В этом мужчине было что-то странное и экзотичное. Он был очевидно очень нервным и к тому же мелочным в оценке людей. Но при том он был очаровательным, даже волнующим.
Мой чешский товарищ часто приходил ко мне, иногда с другом, но обычно один. Он был далеко не весёлой компанией, на самом деле он меня скорее угнетал. Если он не выпивал немного, было тяжело вывести его на разговор; временами казалось, что он лишился дара речи. Постепенно я узнала, что он пришёл в движение в возрасте восемнадцати лет и что несколько раз попадал в тюрьму, однажды сроком в полтора года. В последний раз его послали в психиатрический изолятор, где он мог бы остаться, если бы им не заинтересовался профессор Крафт-Эбинг, который объявил его здоровым и помог выйти на свободу.

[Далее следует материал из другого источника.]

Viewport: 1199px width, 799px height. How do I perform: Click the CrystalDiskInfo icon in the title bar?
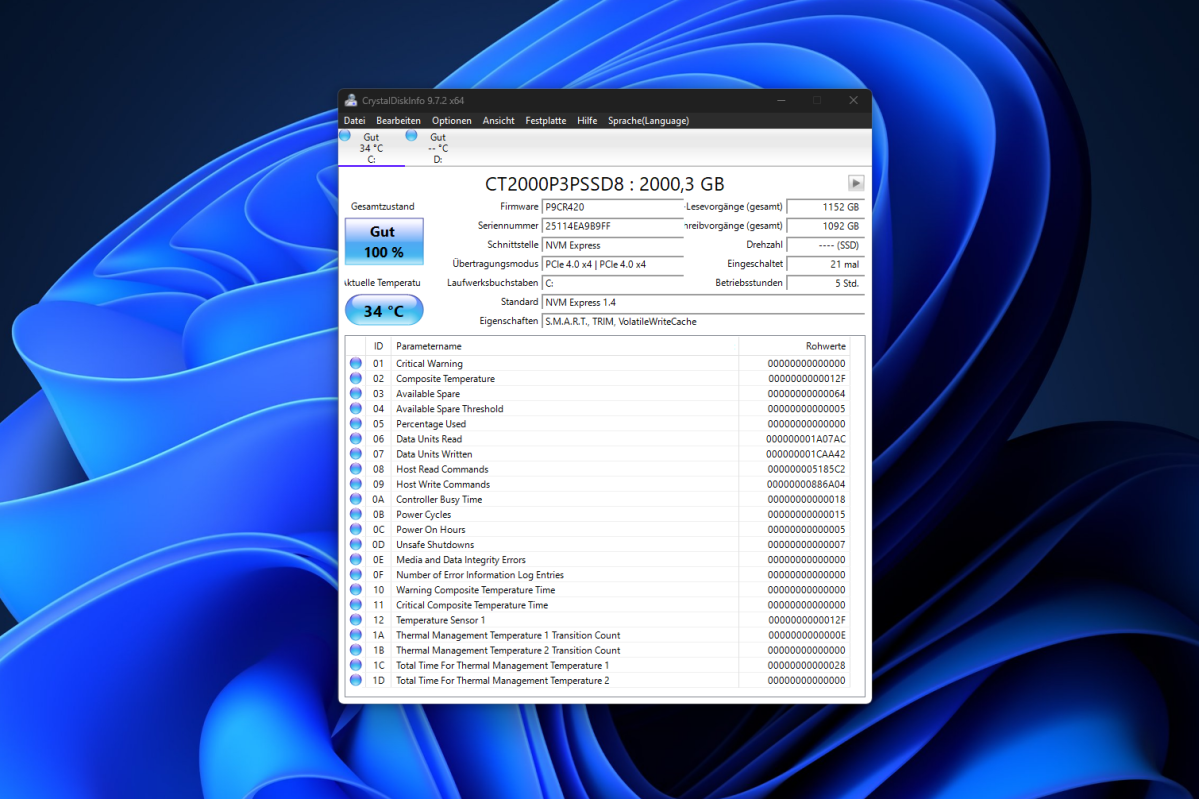coord(351,100)
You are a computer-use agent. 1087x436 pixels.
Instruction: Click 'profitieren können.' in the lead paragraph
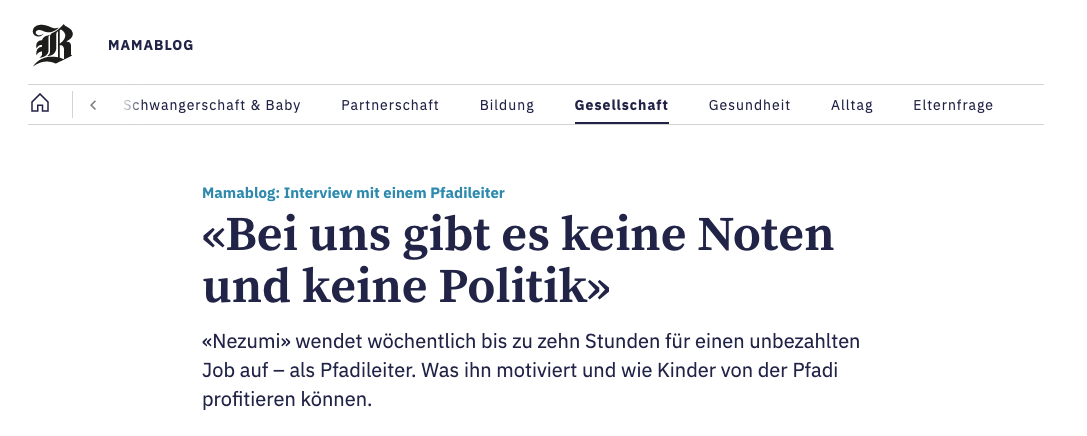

Он был активен в Вене, откуда его изгнали, после чего скитался по Германии, давая лекции и публикуясь в анархистских изданиях. Он съездил в Париж, но ему не позволили там долго оставаться и выгнали. В конце концов он поехал в Цюрих, а позже в Лондон. Поскольку у него не было профессии, ему приходилось заниматься любой работой. Сейчас он был подсобным рабочим в английском пансионе. Его день, в течение которого он разжигал огонь, чистил гостям сапоги, мыл посуду и делал другую «унизительную и постыдную работу», начинался в пять утра. «Но почему унизительную? Труд не бывает унизительным», — возразила я. «Труд, какой он есть сейчас, всегда унизителен! — категорически настаивал он. — В английском пансионе он ещё хуже; это насилие над всеми человеческими чувствами, не говоря уже о том, что это работа на износ. Посмотри на мои руки!» Нервным рывком он снял перчатку и бинты, что были под ней. Его рука, красная и опухшая, казалась одним большим волдырём. «Как это произошло и как ты можешь продолжать работать?» — спросила я. «Я заработал это, чистя грязную обувь на утреннем морозе и нося уголь и дрова, чтобы поддерживать огонь. Что ещё мне делать без профессии в чужой стране? Я могу умереть от голода, угодить в сточную канаву или закончить в Темзе, — добавил он. — Но я ещё не готов к этому. Кроме того, я лишь один из тысяч, зачем суетиться по этому поводу? Давай поговорим о более приятных вещах». Он продолжил диалог, но я едва слышала, что он говорит. Я взяла его бедную израненную руку, ощущая непреодолимое желание приложить её к губам с бесконечной нежностью и сочувствием.